━━ Material for the task ━━

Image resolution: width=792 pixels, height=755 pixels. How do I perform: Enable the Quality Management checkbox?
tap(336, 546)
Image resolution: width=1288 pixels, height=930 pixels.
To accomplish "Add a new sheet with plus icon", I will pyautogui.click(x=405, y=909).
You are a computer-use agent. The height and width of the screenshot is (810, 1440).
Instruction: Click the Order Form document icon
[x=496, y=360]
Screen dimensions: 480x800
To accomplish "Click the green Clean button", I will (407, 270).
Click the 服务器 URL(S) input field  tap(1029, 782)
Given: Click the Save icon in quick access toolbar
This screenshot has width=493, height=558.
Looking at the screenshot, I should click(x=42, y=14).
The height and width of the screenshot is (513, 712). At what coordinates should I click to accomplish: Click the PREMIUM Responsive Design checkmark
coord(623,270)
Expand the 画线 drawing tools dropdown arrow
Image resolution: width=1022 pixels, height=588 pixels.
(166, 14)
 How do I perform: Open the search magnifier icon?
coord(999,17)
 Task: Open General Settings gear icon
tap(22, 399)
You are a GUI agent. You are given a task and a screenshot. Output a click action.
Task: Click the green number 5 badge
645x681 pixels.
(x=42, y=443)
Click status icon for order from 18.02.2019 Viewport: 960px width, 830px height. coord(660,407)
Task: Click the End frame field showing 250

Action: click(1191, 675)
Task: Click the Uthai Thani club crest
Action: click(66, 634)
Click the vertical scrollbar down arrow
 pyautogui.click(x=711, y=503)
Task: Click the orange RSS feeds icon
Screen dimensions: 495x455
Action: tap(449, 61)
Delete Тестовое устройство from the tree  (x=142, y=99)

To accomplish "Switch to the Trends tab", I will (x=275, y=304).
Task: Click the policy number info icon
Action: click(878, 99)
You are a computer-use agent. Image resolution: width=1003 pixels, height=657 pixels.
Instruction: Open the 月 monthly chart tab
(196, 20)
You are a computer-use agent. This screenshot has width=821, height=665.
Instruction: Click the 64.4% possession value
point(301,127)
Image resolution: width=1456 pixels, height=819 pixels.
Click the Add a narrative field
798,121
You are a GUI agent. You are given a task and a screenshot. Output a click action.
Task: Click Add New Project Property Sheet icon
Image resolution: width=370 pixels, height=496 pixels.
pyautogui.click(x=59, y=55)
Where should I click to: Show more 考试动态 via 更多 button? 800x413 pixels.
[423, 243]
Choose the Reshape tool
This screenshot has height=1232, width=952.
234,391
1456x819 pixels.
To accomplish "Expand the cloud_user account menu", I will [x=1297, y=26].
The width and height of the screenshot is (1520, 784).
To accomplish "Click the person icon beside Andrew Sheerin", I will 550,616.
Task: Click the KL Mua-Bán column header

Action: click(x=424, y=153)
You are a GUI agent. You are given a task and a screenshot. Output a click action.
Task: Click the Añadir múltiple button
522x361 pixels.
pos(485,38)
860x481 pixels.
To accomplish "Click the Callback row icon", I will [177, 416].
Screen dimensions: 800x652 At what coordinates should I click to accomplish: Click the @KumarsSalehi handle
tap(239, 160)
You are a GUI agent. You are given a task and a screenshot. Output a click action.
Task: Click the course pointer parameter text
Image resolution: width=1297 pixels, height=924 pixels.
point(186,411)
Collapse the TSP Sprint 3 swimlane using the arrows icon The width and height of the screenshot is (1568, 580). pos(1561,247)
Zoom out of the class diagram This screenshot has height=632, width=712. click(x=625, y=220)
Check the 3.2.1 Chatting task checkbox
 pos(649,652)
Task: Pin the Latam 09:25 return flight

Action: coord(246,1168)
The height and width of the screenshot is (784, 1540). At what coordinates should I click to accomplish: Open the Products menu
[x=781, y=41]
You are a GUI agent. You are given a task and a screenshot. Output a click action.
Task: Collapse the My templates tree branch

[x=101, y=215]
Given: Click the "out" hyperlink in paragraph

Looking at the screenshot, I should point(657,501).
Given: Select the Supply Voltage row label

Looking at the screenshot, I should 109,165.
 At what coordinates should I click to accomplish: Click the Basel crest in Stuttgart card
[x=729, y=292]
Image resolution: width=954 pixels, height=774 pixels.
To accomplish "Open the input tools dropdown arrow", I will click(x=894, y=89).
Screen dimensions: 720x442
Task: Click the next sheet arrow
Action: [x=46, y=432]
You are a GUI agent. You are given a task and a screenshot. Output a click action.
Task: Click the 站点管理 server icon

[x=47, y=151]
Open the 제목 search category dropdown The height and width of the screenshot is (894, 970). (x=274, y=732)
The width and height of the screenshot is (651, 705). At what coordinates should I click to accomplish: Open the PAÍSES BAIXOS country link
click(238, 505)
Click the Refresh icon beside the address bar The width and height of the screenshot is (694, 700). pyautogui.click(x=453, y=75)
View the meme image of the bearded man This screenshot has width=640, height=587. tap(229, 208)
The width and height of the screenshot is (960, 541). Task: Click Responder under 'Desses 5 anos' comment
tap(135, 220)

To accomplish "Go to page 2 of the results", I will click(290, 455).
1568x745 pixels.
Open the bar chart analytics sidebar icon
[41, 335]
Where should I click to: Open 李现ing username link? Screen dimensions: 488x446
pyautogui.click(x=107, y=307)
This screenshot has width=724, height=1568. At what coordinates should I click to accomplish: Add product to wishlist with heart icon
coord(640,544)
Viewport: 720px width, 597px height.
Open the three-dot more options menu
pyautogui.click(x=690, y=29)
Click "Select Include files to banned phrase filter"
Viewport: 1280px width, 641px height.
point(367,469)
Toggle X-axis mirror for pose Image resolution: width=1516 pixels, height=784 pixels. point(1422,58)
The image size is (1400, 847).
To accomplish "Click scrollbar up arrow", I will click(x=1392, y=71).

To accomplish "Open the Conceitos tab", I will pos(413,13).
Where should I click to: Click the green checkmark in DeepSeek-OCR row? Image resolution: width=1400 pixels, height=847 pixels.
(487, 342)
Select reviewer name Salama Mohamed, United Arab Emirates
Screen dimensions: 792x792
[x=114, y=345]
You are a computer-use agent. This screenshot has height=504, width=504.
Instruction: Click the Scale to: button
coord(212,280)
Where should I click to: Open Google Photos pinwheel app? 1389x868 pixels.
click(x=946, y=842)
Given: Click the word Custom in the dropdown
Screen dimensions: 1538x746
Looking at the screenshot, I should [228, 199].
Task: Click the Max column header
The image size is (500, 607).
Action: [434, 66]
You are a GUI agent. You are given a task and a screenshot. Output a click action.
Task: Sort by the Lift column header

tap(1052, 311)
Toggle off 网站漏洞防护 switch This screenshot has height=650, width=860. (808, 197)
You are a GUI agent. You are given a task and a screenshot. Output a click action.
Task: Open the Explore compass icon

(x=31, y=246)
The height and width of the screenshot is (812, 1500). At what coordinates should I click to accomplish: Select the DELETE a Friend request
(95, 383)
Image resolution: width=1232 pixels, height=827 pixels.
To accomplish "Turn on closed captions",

━━━

=== Written problem ===
Please show each line of the data above that contains the word "Toggle", and count only matches with the same capitalization.

=== Exercise output ===
Toggle X-axis mirror for pose Image resolution: width=1516 pixels, height=784 pixels. point(1422,58)
Toggle off 网站漏洞防护 switch This screenshot has height=650, width=860. (808, 197)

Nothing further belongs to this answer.